The escalation came after days of the occupation of the Taiwan legislature by students in protest against a trade pact with mainland China, in which both sides agree to open up dozens of service sector industries to companies from either side. Opponents of the trade pact fear that Beijing will tighten its grip over Taiwan through growing influence over the self-governed island’s economy.
So far, media in mainland China seem to have relative freedom in reporting what is likely to become Taiwan’s own moment of “1989 student movements.” China’s leading social media Weibo has been filled with real-time updates from outside the Taiwan government buildings, where anti-riot police have been “clearing out” protesters.
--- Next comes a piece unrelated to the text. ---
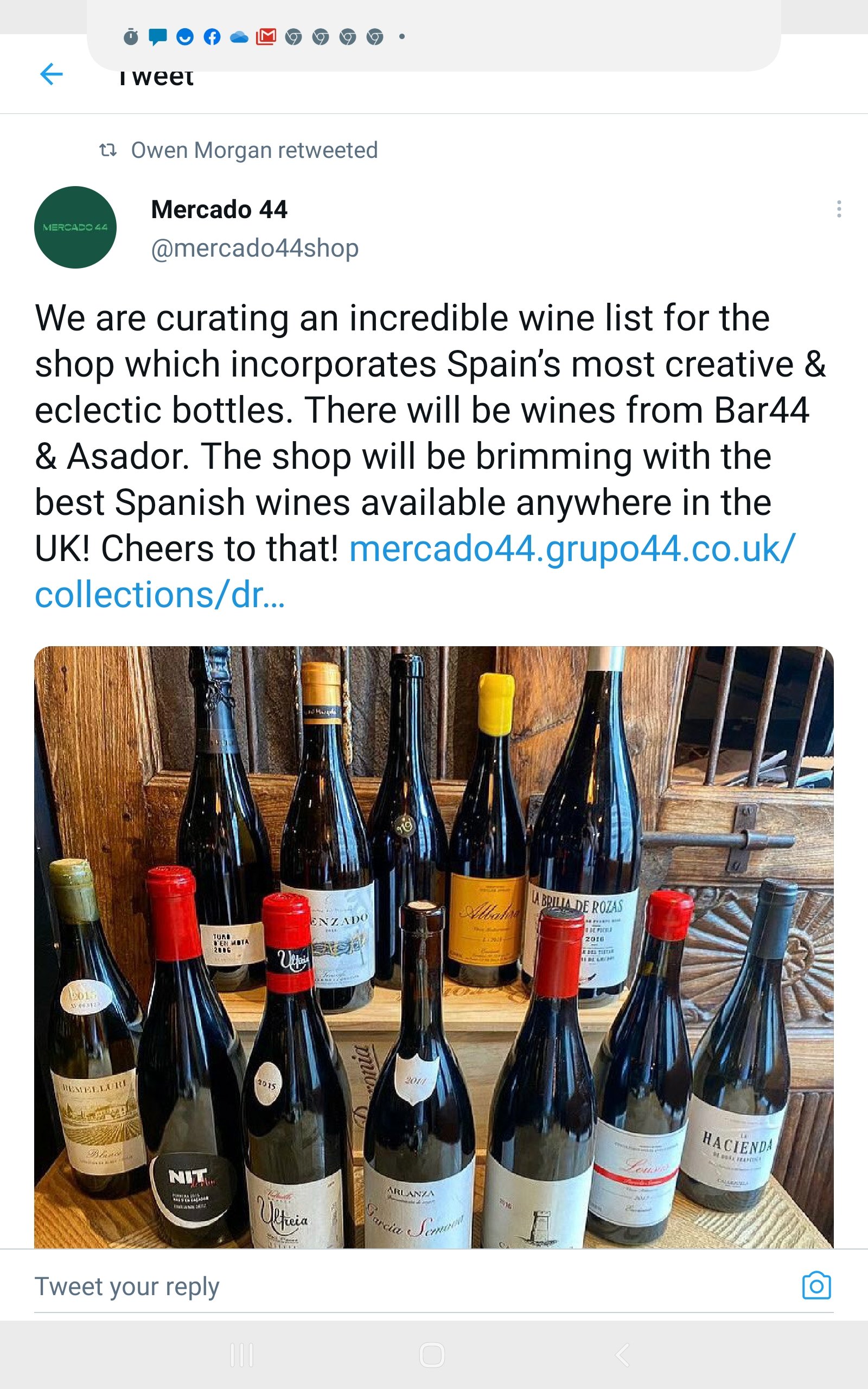Tap the OneDrive cloud notification icon
Screen dimensions: 868x1389
coord(239,38)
Most Chinese netizens, after seeing the news, took the position of an onlooker because they believe that these Taiwan student protesters are “too young and naive” to achieve anything. After all, in their minds, the trade pact is meant to benefit Taiwan at the cost of the interests of mainland Chinese businesses.
One netizen 火山石烤鱿鱼 commented: “I don’t want Taiwan to pass the trade pact, either, because I don’t want Beijing to use our hard-earned money to save Taiwan’s economy. We should wait until Taiwan’s economy collapses.”
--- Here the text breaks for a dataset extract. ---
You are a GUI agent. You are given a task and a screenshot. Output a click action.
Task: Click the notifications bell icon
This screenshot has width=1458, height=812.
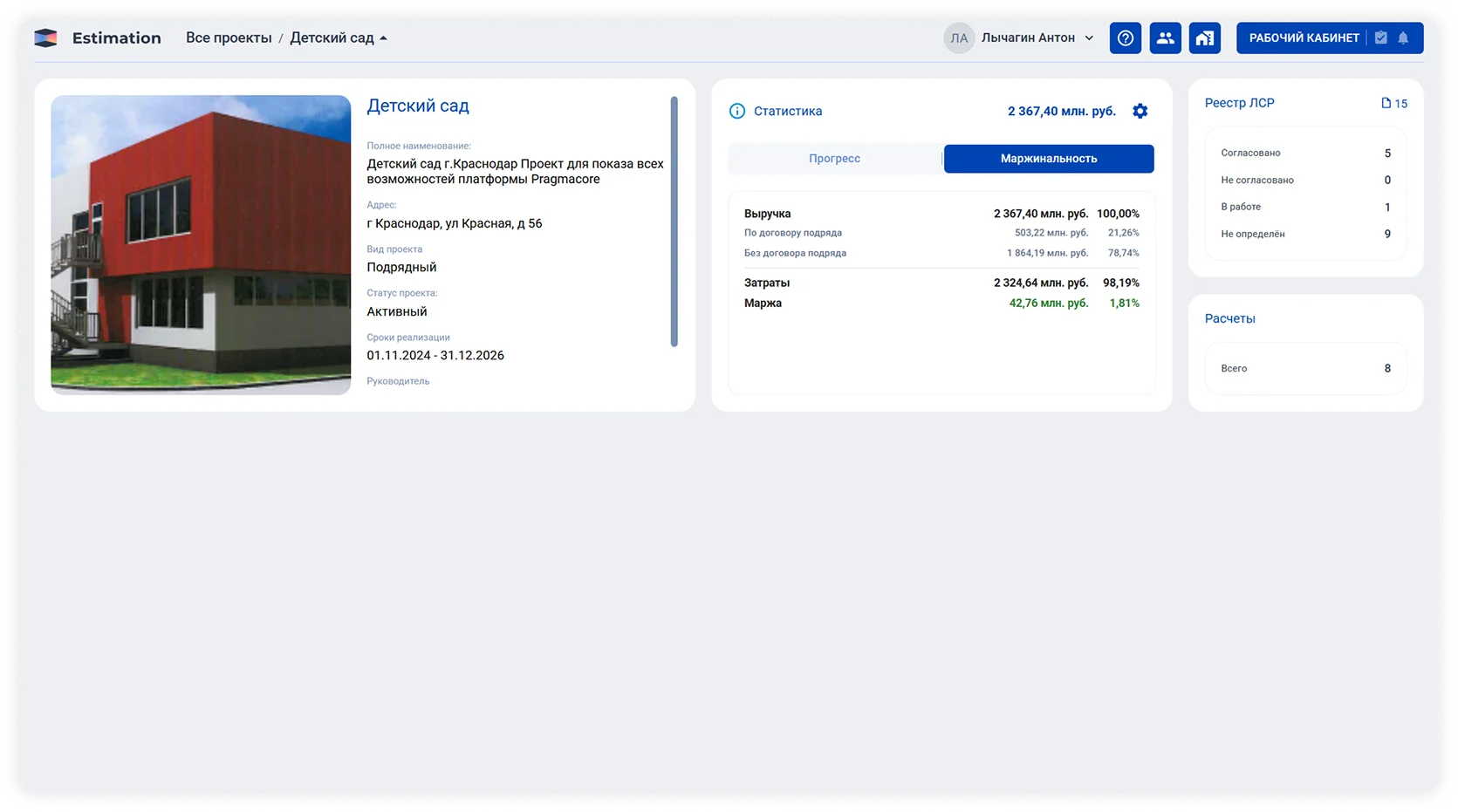pyautogui.click(x=1403, y=38)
Mainland netizens seem to be much angrier at a few Taiwan stars who openly voiced support for the student protesters and publicly showed their disparage of mainland audiences. Among them are popular singers Yoga Lin, Deserts Chang, and rock band Mayday.
Earlier last week, Yoga Lin posted a paper titled “How the pending Agreement on Trade in Services between China and Taiwan would impact Taiwan’s economy and sovereignty” on his Facebook page. In response to a comment that Lin may risk being banned in mainland, one of his fans said: “What is there to fear? I dear Beijing to ban all Taiwan singers. Let’s wait and see who’d cry out loud if no Taiwan singer goes to China to perform.”
This particular massage soon went viral on Weibo, and right now, #Kick Taiwan stars who support independence out of China# is trending.
Most of the anger lies in the belief that these stars condemn mainland Chinese as a faceless whole, while at the same time cashing in on mainland market. “While in front of us, they pretend that they care about us mainland fans…for our money. At our back, they speak ill of all mainland Chinese,” commented one netizen 昕埝whyhong.
Many netizens hold that they are first a Chinese citizen then a fan. One long-time fan of Yoga Lin 李磊 said: “I have been your fan since 2007. I’ve purchased most of your albums and been to your concerts, but I won’t keep supporting you starting now. Bye bye, Yoga. Best of luck. Please don’t ‘lower’ yourself to perform in mainland China any more.”
Also trending on Weibo is #Prevent Chapman To from coming to mainland China#. Chapman To is a popular Hong Kong actor best known for his comedic roles. As a Hong Kong star, he threw himself into the current controversy by calling his Taiwan celebrity friends to “ignore mainland netizens” because “they are truly barbarous.”
Flooded by Chinese netizens’ fury, he continued to point out that the criticism and anger from mainland netizens exactly proved his point. To make things worse, he went on to “declare war”: “Stop telling me to not to visit mainland China if I have the guts. I say to you: ‘I dare you guys to have the guts to keep me from performing in mainland China.’”
And thus the trending hashtag. While there are netizens who said they can understand Yoga Lin’s stance as a Taiwanese, no one stood out in defense of Chapman To.
As one netizen 星光背影 commented: “I respect these celebrities’ perspective given their unique background. But it’s a big no for an actor to put himself above his audiences from an entire country. Chapman To, you are free to express your opinion, I’m also free to boycott all your works.” Another pissed mainland netizen 左晓雯vian commented: “I may not be powerful enough to keep you out of mainland, but as a mainland Chinese, I will never pay a single penny to watch your movies.”
Many netizens actually urged China’s SARFT (State Administration of Press, Publication, Radio, Film and TV) to permanently ban him.
Even worse news for Chapman To is that he pissed off not only mainland audiences. 陈砺志, CEO of Beijing Maite Media, vowed to never use To in his production: “I will never use Chapman To in movies that I invest in. My company will also never join any project that Chapman To is in.” Popular Chinese director 高群书 also followed suit.
This is not the first time when Taiwan or Hong Kong celebrities get involved in the complicated politics between mainland China and the two islands. A-mei, famous Taiwan singer who was banned from visiting mainland China in 2000 for supporting Taiwan independence, only made a full return in recent years. Deserts Chang, who held a Republic of China flag during her concert, even brought the confrontation to England.
At the heart of the conflict is mainland Chinese’ belief that “celebrities should stay away from politics.”